Dataset entries:
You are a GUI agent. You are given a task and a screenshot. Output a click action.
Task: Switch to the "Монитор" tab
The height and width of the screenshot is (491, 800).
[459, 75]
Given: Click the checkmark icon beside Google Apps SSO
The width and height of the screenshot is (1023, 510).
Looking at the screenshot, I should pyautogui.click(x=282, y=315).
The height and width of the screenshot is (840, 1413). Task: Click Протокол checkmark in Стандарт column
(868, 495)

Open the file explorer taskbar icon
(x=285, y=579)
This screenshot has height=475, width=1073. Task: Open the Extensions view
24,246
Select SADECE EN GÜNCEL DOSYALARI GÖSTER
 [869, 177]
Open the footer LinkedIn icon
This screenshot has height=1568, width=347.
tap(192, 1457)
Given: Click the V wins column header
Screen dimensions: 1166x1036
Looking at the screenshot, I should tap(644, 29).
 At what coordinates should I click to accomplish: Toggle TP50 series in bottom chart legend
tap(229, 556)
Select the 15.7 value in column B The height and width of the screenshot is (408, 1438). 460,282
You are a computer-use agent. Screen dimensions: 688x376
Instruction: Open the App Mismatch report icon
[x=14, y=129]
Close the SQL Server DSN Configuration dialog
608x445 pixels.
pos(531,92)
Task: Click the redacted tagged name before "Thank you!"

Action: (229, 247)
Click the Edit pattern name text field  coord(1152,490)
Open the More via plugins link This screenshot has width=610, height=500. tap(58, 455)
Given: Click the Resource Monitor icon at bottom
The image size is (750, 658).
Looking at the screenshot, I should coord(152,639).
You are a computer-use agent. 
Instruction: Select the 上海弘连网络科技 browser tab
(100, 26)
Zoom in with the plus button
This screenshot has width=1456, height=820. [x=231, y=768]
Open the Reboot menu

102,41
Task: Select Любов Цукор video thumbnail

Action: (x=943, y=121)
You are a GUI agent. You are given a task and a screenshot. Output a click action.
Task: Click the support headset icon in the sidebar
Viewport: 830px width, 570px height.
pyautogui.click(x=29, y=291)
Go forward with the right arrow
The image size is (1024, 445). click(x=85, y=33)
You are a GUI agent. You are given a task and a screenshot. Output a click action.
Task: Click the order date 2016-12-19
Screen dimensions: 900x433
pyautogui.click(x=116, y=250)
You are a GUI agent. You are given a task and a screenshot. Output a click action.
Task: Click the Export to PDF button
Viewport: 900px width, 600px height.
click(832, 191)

Task to complete: Render every line of the records above as a JSON list of strings, one string per line, omitting blank lines.

Exercise output:
[
  "You are a GUI agent. You are given a task and a screenshot. Output a click action.",
  "Task: Switch to the \"Монитор\" tab",
  "The height and width of the screenshot is (491, 800).",
  "[459, 75]",
  "Given: Click the checkmark icon beside Google Apps SSO",
  "The width and height of the screenshot is (1023, 510).",
  "Looking at the screenshot, I should pyautogui.click(x=282, y=315).",
  "The height and width of the screenshot is (840, 1413). Task: Click Протокол checkmark in Стандарт column",
  "(868, 495)",
  "Open the file explorer taskbar icon",
  "(x=285, y=579)",
  "This screenshot has height=475, width=1073. Task: Open the Extensions view",
  "24,246",
  "Select SADECE EN GÜNCEL DOSYALARI GÖSTER",
  " [869, 177]",
  "Open the footer LinkedIn icon",
  "This screenshot has height=1568, width=347.",
  "tap(192, 1457)",
  "Given: Click the V wins column header",
  "Screen dimensions: 1166x1036",
  "Looking at the screenshot, I should tap(644, 29).",
  " At what coordinates should I click to accomplish: Toggle TP50 series in bottom chart legend",
  "tap(229, 556)",
  "Select the 15.7 value in column B The height and width of the screenshot is (408, 1438). 460,282",
  "You are a computer-use agent. Screen dimensions: 688x376",
  "Instruction: Open the App Mismatch report icon",
  "[x=14, y=129]",
  "Close the SQL Server DSN Configuration dialog",
  "608x445 pixels.",
  "pos(531,92)",
  "Task: Click the redacted tagged name before \"Thank you!\"",
  "Action: (229, 247)",
  "Click the Edit pattern name text field  coord(1152,490)",
  "Open the More via plugins link This screenshot has width=610, height=500. tap(58, 455)",
  "Given: Click the Resource Monitor icon at bottom",
  "The image size is (750, 658).",
  "Looking at the screenshot, I should coord(152,639).",
  "You are a computer-use agent. ",
  "Instruction: Select the 上海弘连网络科技 browser tab",
  "(100, 26)",
  "Zoom in with the plus button",
  "This screenshot has width=1456, height=820. [x=231, y=768]",
  "Open the Reboot menu",
  "102,41",
  "Task: Select Любов Цукор video thumbnail",
  "Action: (x=943, y=121)",
  "You are a GUI agent. You are given a task and a screenshot. Output a click action.",
  "Task: Click the support headset icon in the sidebar",
  "Viewport: 830px width, 570px height.",
  "pyautogui.click(x=29, y=291)",
  "Go forward with the right arrow",
  "The image size is (1024, 445). click(x=85, y=33)",
  "You are a GUI agent. You are given a task and a screenshot. Output a click action.",
  "Task: Click the order date 2016-12-19",
  "Screen dimensions: 900x433",
  "pyautogui.click(x=116, y=250)",
  "You are a GUI agent. You are given a task and a screenshot. Output a click action.",
  "Task: Click the Export to PDF button",
  "Viewport: 900px width, 600px height.",
  "click(832, 191)"
]